→ **WHAT THE TASK ASKS**:
Only the pictures are to be left out, and the rest of the entries should be reproduced exactly.

→ **EXCERPTED DATA**:
---------------

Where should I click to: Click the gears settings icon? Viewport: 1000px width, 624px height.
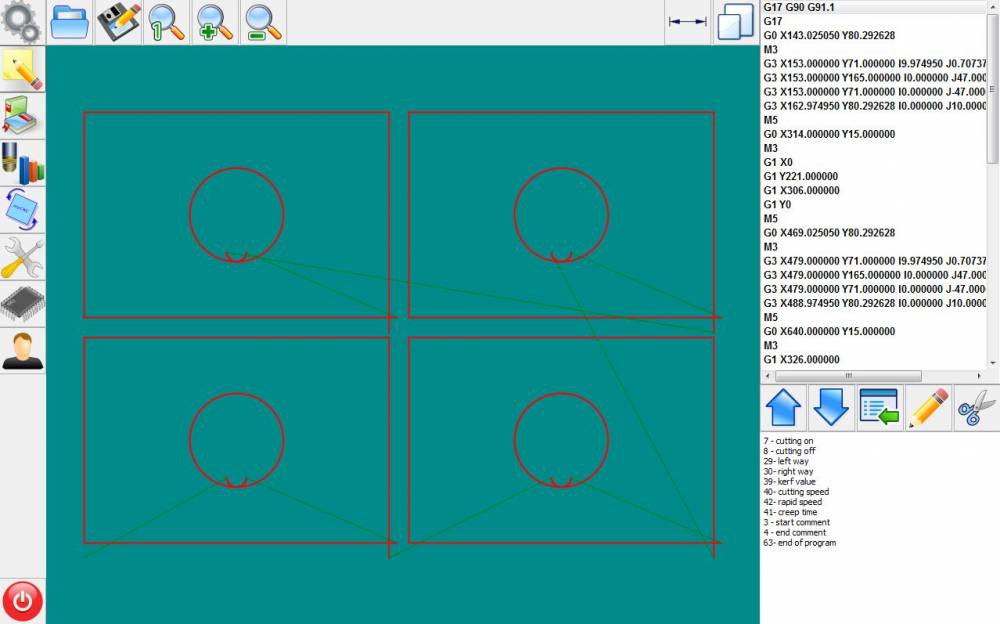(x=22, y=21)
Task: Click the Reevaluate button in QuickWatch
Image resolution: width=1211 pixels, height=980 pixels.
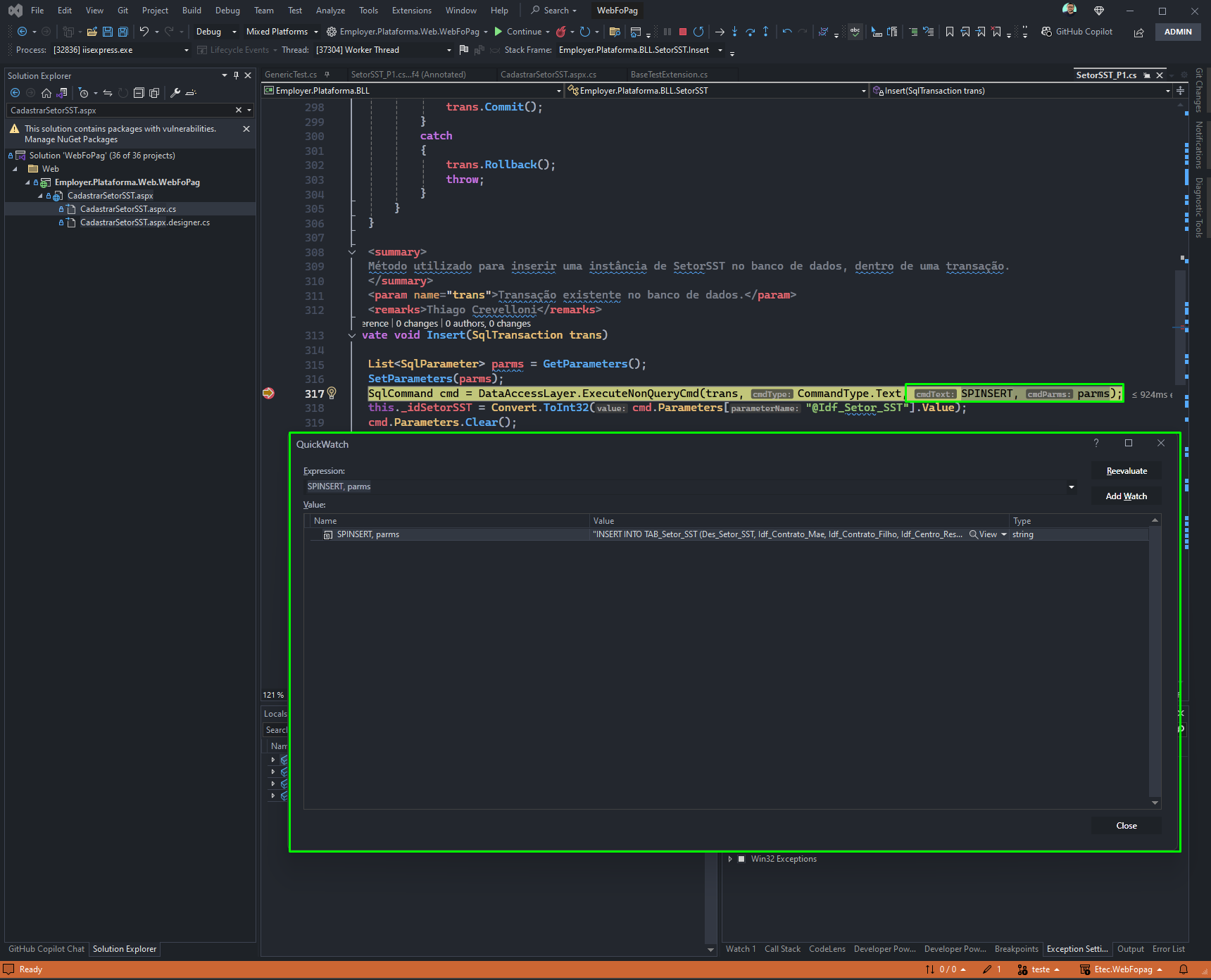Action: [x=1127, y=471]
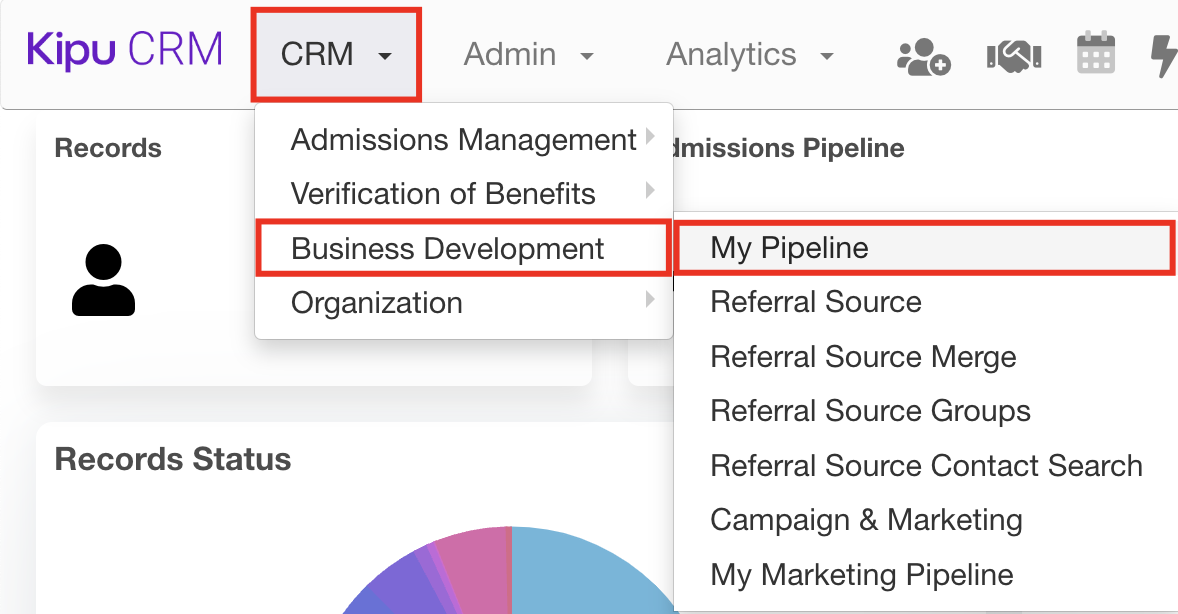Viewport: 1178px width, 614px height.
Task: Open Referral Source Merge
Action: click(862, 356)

---------------

→ **EXERCISE RESULT**:
Where should I click to: Click the gears settings icon? Viewport: 1000px width, 624px height.
(x=22, y=21)
Task: Click the Reevaluate button in QuickWatch
Image resolution: width=1211 pixels, height=980 pixels.
Action: [x=1127, y=471]
Viewport: 1178px width, 614px height.
Task: Open Referral Source Merge
Action: click(862, 356)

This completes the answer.